(Dataset records begins)

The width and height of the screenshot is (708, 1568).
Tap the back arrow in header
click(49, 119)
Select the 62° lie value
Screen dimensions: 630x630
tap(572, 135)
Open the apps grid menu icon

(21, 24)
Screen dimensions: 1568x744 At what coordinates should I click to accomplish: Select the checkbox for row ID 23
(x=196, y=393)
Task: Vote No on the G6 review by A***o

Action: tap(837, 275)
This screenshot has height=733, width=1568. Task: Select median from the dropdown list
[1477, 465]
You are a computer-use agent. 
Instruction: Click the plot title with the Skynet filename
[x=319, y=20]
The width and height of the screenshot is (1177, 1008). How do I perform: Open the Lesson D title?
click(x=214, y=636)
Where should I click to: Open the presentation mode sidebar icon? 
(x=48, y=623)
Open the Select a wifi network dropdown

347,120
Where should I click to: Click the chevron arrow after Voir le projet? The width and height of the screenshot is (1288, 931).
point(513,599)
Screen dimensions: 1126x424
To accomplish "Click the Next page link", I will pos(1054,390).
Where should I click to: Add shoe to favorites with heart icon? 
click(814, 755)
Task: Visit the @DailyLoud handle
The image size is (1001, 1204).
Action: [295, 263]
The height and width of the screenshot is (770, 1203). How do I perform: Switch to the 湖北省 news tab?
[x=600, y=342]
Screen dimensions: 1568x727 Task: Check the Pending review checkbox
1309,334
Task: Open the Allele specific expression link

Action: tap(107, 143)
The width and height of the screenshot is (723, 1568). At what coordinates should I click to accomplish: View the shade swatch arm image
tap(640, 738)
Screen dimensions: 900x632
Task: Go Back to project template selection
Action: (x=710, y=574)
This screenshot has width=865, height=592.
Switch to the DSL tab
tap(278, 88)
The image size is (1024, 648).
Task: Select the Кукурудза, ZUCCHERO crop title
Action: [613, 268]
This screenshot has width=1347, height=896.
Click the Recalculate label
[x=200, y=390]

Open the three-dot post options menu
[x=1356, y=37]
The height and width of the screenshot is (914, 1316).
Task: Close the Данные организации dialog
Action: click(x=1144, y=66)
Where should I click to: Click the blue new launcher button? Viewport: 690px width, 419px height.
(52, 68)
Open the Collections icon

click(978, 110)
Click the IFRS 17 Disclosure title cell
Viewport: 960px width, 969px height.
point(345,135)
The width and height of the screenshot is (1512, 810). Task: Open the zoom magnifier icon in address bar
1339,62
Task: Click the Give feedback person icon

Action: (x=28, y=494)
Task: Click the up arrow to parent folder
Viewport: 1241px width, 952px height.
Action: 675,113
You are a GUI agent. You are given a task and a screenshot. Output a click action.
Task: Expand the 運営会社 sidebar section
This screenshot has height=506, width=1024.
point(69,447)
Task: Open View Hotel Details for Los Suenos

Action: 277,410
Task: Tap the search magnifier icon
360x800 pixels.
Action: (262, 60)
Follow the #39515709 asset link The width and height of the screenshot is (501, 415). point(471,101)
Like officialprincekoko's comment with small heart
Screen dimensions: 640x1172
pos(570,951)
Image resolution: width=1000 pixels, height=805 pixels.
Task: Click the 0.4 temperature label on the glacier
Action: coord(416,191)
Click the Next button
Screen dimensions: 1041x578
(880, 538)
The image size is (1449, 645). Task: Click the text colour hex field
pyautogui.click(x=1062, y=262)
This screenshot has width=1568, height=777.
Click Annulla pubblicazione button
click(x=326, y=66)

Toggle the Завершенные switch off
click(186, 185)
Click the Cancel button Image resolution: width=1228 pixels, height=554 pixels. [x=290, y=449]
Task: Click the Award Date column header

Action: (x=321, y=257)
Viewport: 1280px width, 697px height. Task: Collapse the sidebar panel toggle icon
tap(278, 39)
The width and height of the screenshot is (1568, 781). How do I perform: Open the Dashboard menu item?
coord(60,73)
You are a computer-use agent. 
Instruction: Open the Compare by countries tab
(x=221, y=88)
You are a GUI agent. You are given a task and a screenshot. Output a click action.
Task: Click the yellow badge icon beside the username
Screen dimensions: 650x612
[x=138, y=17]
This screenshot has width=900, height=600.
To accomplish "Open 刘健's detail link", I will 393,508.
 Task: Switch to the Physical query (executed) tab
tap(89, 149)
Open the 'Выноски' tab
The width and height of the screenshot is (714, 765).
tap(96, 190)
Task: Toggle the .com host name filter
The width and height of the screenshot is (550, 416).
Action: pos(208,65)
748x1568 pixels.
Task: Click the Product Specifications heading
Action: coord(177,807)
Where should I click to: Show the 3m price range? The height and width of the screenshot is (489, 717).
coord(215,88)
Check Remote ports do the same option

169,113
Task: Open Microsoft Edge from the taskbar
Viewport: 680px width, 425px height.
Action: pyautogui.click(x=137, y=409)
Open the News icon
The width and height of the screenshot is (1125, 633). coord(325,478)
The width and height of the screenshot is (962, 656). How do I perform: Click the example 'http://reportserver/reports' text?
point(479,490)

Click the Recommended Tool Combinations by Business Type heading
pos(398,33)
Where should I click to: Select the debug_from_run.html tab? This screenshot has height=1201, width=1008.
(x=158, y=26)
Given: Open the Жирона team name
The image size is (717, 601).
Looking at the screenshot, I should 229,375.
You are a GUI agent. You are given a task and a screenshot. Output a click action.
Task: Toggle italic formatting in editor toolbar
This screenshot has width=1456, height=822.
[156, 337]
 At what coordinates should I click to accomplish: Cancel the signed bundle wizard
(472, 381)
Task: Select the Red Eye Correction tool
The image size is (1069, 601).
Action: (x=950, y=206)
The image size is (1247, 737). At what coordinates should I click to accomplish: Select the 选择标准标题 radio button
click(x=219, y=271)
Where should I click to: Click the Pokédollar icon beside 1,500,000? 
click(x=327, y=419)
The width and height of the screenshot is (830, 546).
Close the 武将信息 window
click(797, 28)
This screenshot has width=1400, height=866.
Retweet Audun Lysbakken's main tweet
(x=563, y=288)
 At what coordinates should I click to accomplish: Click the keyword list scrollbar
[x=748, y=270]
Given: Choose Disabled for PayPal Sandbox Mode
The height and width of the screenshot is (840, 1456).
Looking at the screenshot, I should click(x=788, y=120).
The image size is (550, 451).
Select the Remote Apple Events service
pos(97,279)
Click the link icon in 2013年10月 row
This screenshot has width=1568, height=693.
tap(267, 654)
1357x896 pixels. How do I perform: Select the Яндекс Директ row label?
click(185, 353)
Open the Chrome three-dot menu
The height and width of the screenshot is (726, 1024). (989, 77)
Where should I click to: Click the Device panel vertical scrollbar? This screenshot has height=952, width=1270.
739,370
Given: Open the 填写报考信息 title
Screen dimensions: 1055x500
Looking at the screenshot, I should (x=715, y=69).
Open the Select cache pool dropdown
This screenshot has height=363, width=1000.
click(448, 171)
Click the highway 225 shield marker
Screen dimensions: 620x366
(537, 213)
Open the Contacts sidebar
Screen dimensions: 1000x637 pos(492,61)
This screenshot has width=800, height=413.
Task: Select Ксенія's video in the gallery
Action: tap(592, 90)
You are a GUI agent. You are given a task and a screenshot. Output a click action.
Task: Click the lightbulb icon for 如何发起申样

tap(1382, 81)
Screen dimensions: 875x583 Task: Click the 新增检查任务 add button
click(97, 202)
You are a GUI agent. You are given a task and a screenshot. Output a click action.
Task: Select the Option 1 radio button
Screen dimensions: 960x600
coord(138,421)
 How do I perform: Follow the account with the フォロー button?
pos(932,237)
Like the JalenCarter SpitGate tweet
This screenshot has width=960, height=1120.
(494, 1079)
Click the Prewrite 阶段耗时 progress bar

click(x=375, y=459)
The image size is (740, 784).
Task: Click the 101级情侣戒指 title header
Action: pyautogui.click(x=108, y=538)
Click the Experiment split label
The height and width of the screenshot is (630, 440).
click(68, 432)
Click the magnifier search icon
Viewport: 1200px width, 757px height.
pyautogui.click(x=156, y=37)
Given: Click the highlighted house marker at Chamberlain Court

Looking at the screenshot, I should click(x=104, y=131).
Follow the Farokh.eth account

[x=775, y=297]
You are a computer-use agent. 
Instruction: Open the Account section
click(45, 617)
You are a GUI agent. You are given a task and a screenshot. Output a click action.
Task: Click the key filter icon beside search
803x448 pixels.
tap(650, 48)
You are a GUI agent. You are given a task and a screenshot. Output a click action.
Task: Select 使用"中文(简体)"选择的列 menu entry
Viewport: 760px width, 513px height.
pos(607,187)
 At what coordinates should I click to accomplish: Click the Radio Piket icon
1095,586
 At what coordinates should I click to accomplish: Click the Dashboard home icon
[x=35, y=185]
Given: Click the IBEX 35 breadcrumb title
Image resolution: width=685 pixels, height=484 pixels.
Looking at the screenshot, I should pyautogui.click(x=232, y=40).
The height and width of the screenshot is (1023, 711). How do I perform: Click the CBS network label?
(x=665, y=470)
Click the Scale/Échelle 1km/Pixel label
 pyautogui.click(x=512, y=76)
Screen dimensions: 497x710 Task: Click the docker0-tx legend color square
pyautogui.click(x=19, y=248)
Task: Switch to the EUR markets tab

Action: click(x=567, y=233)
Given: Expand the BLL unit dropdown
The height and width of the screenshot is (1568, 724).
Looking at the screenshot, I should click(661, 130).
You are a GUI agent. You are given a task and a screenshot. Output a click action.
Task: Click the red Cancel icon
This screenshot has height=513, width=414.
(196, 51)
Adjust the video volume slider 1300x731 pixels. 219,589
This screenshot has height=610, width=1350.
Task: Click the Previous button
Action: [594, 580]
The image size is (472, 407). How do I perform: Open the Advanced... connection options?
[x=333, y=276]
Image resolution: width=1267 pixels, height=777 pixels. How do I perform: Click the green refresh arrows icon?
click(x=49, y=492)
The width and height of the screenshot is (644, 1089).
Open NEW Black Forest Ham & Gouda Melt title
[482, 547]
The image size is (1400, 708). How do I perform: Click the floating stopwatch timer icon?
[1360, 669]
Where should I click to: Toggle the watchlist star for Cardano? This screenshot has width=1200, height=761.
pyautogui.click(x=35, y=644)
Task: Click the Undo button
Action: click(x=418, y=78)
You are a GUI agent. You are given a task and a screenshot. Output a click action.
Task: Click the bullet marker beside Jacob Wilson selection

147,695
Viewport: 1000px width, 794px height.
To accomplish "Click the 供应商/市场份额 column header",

(Dataset records ends)

**Problem statement**
Your answer must consist solely of the lines above between the line holding "Open the Chrome three-dot menu" and the line holding "Given: Open the 填写报考信息 title", inclusive, copied exactly.

**Answer to this problem**
Open the Chrome three-dot menu
The height and width of the screenshot is (726, 1024). (989, 77)
Where should I click to: Click the Device panel vertical scrollbar? This screenshot has height=952, width=1270.
739,370
Given: Open the 填写报考信息 title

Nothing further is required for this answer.